This message is when I changed to LoadModule pointing to Apache 1.3 lib, but copying the lib to Apache 2 directory I get the same error.

Thank you.

Sorry for my bad english.


----------



## SirDice (Jun 2, 2010)

You can't. Not like this. PHP needs to be compiled for a specific Apache version. 

However, you can run them inside a jail. One jail with apache22 and another with apache13.


----------



## PhenomII (Jun 6, 2010)

Greetings,
 Technically speaking; you can run both versions of the php driver. But this only works for
FreeBSD - won't work on Linux, and DEFINITELY now WinBlows. The reason it works w/FreeBSD is
the way LD(1) works on FreeBSD. I worked
out all the details, and started a port that would install both versions of the PHP Apache
module.
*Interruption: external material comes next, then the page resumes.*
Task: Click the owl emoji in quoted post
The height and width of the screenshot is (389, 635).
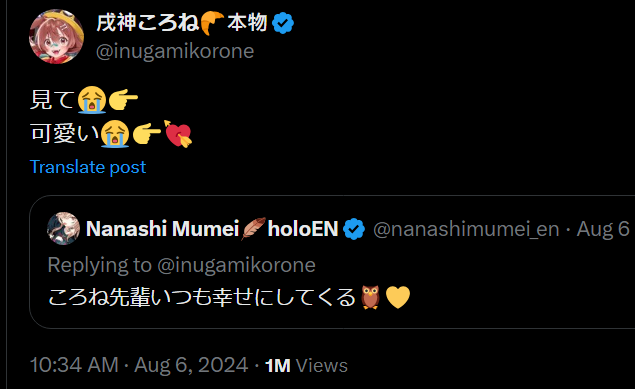Action: pos(371,298)
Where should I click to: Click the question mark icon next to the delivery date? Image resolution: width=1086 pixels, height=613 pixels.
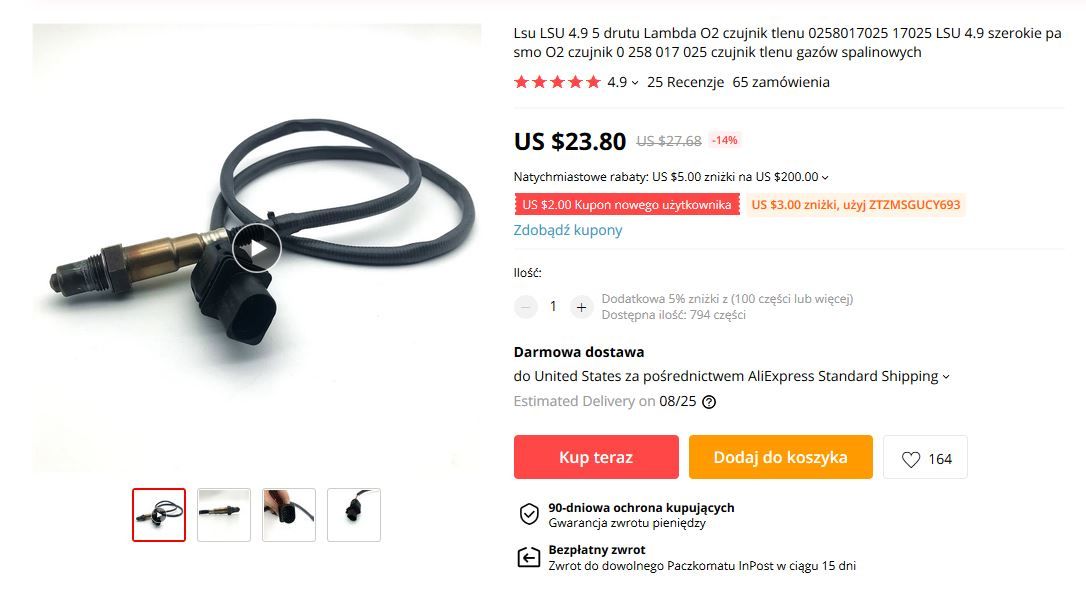tap(709, 402)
But I've been too busy lately to finish. The OP is getting symbol collisions
because (s)he's trying to compile both versions of Apache, but they are both attempting
to build against the same PHP module - which won't work. I guess another option is to
define *${PREFIX}* as something *other* that the default. Then make the other
Apache module using defaults. In the case of tha Apache module with the new ${PREFIX}
define. The http(s)d.conf file would need to be modified to reflect the new (different)
location of PHP. The php.ini file would also need to be adjusted.

I wish all the details were clearer in my head right now. But I have quite a few other
issues I'm dealing with at the momment. When my mind is a little clearer, I'll come back
and provide more specific details here.

Best wishes.


----------